The Veteran’s Administration, now called the Department of Veterans Affairs headed by a cabinet level political appointee, has existed for decades. It is the best example we have of where so-called Obama Care is headed and what patients can expect when government bureaucrats control healthcare.

Only rarely does the public get a glimpse of what is going on in this huge government-run organization called the VA. Recently there have been media reports, apparently based on whistleblower information, that a VA Hospital in Arizona has been manipulating reports, and allegedly delayed treatment for hundreds of veterans. Someone reportedly allowed 10 veterans to die without adequate care.

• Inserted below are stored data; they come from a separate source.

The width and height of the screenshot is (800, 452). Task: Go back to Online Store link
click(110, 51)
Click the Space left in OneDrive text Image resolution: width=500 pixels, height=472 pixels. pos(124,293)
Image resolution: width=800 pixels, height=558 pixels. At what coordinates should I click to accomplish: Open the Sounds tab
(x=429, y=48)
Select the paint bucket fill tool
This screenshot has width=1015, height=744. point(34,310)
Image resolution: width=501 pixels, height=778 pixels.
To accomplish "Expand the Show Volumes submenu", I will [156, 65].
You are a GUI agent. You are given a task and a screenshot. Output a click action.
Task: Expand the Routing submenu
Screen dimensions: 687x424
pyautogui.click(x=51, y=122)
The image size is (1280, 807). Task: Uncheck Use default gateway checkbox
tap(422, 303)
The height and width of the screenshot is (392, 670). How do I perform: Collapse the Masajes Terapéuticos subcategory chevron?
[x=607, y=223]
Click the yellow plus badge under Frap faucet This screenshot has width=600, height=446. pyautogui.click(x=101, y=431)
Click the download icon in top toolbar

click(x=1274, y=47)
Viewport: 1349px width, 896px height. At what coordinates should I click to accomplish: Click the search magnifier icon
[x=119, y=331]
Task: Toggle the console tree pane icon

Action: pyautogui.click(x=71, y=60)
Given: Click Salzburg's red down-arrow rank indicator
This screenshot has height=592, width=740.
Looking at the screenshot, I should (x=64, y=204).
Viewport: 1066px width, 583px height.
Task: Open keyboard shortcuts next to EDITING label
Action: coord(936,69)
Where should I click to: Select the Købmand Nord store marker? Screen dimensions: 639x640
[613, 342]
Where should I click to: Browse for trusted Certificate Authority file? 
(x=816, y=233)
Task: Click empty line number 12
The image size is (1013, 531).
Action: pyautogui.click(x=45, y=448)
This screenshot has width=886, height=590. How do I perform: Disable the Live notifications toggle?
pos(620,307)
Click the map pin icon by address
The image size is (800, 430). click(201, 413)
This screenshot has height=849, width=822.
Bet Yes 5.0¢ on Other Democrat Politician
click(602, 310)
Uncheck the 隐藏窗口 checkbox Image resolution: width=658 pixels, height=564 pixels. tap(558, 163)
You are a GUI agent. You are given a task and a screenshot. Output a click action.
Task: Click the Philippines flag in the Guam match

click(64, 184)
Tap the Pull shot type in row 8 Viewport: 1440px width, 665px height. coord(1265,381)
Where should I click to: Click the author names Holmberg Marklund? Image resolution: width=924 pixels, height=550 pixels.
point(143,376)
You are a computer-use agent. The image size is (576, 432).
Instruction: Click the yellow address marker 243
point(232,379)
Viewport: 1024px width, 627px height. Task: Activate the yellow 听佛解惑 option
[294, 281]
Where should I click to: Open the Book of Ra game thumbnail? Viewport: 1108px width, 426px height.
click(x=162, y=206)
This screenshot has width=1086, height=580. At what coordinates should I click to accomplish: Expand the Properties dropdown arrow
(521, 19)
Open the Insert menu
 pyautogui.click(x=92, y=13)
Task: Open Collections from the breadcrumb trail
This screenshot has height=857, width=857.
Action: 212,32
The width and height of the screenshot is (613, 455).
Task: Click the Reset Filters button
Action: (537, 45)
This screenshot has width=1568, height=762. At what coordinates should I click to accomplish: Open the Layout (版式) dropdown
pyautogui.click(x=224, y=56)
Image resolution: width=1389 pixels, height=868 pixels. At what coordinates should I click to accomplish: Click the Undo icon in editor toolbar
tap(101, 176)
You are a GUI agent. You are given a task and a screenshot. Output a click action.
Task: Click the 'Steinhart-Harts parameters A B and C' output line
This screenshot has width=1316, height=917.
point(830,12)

Just as taxpayers fear the IRS and parents fear public school administrators, veterans fear the VA. They are fearful that if they complain, they will experience retaliation that could impact adversely the medical care they have earned and been promised by their government.

This writer has more than three decades experience with the VA medical services in Greenville and Columbia. With rare exceptions, the experience with treatment administered by the medical staff in Greenville has been exemplary.

Some veterans are totally dependent on the VA and MEDICAID for their health care needs. Their experiences are frequently different from those who have other options when critical care is needed. These veterans, and there are thousands, are totally dependent on the whims of Congress, the policies of the Administration in Washington and the union protected bureaucrats at the local level.

There is no denying the truth that medication and care is already being rationed for MEDICARE and VA patients resulting from budgetary and other decisions by the government. In addition to that, incompetence and other human factors come into play.

The experience of one elderly World War II veteran will illustrate what can and did happen at the Greenville VA Clinic about 20 years ago.

There is something about my career Army wife that attracts people in distress. She accompanied me on a visit to the clinic. We had been seated in the waiting room for only a few minutes when an elderly woman approached her and asked: “Can you please help us?” Her husband, either asleep or unconscious was slumped over in a chair nearby.

“My husband had a stroke yesterday,” she said. “I am legally blind and don’t have a drivers license, but I drove him to the hospital downtown. We were in the emergency room until after dark. After seeing a doctor in the emergency room and talking to a woman in the office, I was told that since we had no money and he was a veteran, that I should take him to the VA Clinic. I drove over here and the place was closed. We sat in the car until it opened at 8 O’clock this morning. We have been sitting here for three hours and a half. I checked in with that woman behind the counter. Every time I ask her when will he be seen she says ‘have a seat and he will be called.’ Can you or your husband please help? I am afraid my husband is going to die before he sees a doctor.”

I overheard the conversation and went to a nurse’s station in the other end of the building and asked a nurse if she knew that there was a stroke victim in the building that had been waiting all night. “Where is he?” she asked. She immediately grabbed a wheel chair and literally ran the length of the building, eased the apparently unconscious veteran into the wheel chair and rushed him to one of the treatment rooms where a doctor had been alerted and was waiting.

After meeting my appointment, I returned to the nurse’s station to thank the nurse and commend her for her immediate appropriate action. After a brief discussion of the circumstances, she asked if I would be willing to sign a statement. She said they had several complaints about the treatment of people by that employee, but everyone refused to sign a statement out of fear. I went to the administration supervisor and signed a written statement of circumstances, and was thanked by an obviously happy supervisor. I never knew the name of the patient or whether he survived the stroke, However, I did notice on my next visit that the employee was gone. I don’t know where she was transferred. She would be eligible for retirement before they could terminate her administratively.

Like most government agencies, the VA can’t be fixed.